First, the topological point of view:
Let $[\sigma] \in H_n(X,A)$. This is some chain in $X$ with boundary inside of $A$.But then it must be a cycle, but it need not bound anything entirely in $A$, so it could be a nonzero representative in $H_{n-1}(A)$. To say the exact same thing in a little more detail: with singular homology: map $\sigma \mapsto X$ so that $\partial \sigma$ (restriction to the boundary of $S^n$) maps entirely into $A$. This boundary becomes an element of $H_{n-1}(A)$.
Now, what was the algebraic point of view?
I'm going to call all the boundary maps $\partial$, I hope this is not too confusing, I'll reserve $\partial_*$ for our big question. Take
$$0 \to C(A) \to C(X) \to C(X,A) \to 0$$ as a short exact sequence of chains.
Pick some guy $\alpha$ in the kernel of $\partial:C_n(X,A) \to C_{n-1}(X,A)$. This means that the boundary of $\alpha$ was some chain regarded as zero if its boundary was in $A$.

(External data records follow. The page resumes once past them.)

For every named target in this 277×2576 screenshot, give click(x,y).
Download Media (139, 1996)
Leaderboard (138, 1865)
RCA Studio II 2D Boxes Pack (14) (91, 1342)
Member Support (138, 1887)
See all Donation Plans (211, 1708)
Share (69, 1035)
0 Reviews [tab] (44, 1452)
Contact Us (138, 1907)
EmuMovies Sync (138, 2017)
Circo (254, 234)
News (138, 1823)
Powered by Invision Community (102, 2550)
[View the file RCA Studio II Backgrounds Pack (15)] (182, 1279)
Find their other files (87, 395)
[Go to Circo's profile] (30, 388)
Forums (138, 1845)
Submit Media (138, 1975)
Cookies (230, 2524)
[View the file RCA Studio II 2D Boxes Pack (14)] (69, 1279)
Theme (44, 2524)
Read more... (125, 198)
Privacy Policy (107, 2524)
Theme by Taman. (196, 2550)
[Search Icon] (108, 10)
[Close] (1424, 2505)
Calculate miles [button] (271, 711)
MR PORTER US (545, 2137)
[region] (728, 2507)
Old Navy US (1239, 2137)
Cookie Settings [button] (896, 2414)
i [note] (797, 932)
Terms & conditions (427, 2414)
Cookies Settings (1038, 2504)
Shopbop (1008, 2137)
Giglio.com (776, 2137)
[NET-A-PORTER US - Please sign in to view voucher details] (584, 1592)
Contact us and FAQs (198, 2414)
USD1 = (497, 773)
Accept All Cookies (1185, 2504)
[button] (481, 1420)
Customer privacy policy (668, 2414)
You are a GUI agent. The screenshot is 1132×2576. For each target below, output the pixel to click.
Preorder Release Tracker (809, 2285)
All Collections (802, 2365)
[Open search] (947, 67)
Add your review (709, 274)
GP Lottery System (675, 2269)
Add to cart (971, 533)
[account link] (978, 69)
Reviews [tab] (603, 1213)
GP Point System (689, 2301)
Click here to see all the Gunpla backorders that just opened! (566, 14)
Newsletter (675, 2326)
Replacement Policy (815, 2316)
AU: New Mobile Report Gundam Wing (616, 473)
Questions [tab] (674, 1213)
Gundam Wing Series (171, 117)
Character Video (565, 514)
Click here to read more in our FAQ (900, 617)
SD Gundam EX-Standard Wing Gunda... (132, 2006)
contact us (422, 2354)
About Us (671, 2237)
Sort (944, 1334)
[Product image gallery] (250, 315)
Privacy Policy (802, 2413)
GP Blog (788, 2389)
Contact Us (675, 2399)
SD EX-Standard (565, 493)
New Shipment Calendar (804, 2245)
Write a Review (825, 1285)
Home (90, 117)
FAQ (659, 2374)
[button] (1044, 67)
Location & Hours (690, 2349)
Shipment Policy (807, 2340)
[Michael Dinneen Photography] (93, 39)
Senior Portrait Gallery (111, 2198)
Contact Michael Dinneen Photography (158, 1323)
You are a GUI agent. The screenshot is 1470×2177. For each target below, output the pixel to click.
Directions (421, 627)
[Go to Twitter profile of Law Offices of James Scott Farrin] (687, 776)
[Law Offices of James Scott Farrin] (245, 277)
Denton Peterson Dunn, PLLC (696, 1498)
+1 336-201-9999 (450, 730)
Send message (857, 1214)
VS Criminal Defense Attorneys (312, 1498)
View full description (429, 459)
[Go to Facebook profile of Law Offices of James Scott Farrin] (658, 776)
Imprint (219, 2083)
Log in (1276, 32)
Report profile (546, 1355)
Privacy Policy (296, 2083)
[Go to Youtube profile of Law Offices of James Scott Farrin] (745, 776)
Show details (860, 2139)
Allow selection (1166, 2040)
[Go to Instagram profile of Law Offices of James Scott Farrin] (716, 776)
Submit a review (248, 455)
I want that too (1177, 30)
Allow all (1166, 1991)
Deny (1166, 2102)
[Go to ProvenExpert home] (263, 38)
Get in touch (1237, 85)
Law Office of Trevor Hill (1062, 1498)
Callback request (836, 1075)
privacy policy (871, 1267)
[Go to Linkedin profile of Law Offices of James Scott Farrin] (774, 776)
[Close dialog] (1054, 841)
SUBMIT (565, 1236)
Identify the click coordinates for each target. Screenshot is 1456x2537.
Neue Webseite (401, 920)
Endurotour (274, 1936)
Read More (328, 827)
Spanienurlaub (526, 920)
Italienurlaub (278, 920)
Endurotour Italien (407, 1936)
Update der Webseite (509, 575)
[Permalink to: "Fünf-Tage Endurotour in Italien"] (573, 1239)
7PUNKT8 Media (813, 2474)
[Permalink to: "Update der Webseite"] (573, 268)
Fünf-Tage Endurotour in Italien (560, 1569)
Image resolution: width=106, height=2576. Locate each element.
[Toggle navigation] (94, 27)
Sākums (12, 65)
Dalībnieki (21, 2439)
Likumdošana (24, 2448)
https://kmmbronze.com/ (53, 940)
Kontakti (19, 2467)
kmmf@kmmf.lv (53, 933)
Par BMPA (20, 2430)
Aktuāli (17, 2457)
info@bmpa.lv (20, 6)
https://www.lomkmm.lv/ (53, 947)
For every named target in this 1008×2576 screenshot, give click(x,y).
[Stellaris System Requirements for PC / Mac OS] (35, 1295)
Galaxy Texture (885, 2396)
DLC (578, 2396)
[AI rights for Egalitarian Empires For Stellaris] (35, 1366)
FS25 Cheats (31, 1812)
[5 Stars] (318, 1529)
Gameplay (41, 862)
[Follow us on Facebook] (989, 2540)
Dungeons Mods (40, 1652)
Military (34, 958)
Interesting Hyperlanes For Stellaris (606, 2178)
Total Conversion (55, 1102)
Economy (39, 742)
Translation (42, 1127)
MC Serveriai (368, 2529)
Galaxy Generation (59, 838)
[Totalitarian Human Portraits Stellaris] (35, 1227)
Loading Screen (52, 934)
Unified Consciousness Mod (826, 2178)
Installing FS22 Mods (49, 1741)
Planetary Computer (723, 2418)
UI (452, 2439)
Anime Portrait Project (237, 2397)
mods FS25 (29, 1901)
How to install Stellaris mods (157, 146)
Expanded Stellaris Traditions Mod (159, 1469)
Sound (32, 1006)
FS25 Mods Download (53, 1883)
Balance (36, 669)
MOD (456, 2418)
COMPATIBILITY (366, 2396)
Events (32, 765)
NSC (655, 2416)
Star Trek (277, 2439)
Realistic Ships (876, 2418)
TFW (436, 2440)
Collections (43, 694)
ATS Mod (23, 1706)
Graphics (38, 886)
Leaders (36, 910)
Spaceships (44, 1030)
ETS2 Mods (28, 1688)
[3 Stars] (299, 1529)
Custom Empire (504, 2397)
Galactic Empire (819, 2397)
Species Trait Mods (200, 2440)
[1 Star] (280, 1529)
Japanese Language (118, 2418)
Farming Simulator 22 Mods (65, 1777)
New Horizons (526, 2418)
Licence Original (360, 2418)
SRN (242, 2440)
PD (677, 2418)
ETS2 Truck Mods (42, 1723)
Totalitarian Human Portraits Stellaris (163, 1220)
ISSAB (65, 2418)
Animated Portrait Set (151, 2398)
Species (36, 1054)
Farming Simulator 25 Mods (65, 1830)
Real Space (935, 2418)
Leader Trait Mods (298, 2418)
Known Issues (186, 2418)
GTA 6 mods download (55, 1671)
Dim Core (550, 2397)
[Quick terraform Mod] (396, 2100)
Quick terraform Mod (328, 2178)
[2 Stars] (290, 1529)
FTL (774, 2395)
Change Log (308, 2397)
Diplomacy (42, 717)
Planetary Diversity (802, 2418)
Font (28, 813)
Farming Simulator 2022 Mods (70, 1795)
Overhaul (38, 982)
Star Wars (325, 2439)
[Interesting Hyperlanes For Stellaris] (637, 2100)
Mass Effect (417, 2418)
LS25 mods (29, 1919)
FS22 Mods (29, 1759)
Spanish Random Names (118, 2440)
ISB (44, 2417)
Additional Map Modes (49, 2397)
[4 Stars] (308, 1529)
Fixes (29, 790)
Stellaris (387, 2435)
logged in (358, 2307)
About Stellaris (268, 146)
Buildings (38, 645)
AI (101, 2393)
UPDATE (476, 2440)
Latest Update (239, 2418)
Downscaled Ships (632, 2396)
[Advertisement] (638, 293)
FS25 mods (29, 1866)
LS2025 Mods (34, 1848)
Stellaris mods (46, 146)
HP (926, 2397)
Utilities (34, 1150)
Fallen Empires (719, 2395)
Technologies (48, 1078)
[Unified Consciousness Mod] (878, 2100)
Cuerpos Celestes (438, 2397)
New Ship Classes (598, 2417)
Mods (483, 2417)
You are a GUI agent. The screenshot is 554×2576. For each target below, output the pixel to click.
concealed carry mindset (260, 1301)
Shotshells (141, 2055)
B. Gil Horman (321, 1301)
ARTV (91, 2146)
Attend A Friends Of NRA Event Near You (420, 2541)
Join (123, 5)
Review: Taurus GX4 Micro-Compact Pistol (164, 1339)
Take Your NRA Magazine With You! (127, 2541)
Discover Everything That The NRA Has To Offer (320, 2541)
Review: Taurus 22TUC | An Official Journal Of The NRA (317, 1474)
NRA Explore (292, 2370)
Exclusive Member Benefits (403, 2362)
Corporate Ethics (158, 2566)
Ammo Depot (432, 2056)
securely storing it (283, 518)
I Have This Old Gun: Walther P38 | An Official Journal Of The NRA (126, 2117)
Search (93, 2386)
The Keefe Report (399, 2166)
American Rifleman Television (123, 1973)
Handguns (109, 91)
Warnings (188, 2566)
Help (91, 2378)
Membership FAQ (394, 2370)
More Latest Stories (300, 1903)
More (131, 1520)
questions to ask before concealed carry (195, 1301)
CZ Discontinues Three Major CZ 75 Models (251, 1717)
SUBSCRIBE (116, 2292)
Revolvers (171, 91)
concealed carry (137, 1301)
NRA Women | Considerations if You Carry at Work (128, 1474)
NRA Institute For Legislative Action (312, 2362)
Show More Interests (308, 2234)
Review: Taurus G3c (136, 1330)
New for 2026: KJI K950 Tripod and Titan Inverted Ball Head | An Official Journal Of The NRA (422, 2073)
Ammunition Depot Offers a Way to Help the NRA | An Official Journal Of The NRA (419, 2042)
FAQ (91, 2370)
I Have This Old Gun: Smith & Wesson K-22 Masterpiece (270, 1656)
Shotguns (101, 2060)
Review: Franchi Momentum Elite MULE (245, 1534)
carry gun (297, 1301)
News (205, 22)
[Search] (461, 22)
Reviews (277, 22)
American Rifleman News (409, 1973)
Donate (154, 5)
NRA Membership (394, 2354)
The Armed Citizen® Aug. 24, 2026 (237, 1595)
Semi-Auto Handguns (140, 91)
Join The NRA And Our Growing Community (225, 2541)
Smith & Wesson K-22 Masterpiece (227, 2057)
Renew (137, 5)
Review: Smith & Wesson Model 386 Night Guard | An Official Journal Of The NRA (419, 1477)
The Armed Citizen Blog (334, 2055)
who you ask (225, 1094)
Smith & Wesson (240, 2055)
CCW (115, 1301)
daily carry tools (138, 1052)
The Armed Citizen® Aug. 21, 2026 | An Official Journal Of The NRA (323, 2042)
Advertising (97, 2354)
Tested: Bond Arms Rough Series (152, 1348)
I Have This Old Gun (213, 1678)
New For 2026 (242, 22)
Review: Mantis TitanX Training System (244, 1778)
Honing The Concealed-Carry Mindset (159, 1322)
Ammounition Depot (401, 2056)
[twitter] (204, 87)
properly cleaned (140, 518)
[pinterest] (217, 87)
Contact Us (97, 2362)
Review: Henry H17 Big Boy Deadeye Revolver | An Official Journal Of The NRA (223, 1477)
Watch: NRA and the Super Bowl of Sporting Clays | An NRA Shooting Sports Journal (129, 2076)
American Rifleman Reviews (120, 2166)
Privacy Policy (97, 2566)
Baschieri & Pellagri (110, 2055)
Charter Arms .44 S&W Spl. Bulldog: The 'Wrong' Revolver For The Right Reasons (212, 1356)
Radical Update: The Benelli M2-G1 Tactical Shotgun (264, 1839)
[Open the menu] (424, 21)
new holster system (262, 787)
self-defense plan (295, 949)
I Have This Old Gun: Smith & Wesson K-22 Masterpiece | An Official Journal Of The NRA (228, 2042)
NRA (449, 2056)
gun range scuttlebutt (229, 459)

We follow the snake: But then $\alpha= j_*(\alpha^{\prime})$, which was just a projection, so we consider $\alpha^{\prime}$ to be that chain whose boundary was totally in $A$. But then, $\partial \alpha^{\prime} \in \ker j_*(C_{n-1}(X))$. Algebraically, we use exactness here to pullback to some element in $C_{n-1}(A)$ which is unique by injectivity, but the geometric picture is clear, we just consider that cycle in $A$, call it $\alpha^{\prime \prime}. We use this element to take homology.
So, $\partial_*(\alpha)=\alpha^{\prime \prime}+\mathrm{Im}\partial_n$.
I hope this stitched the two together, whether by diagram chasing, or by geometric considerations, the map is quite natural (I actually find this to be quite miraculous.)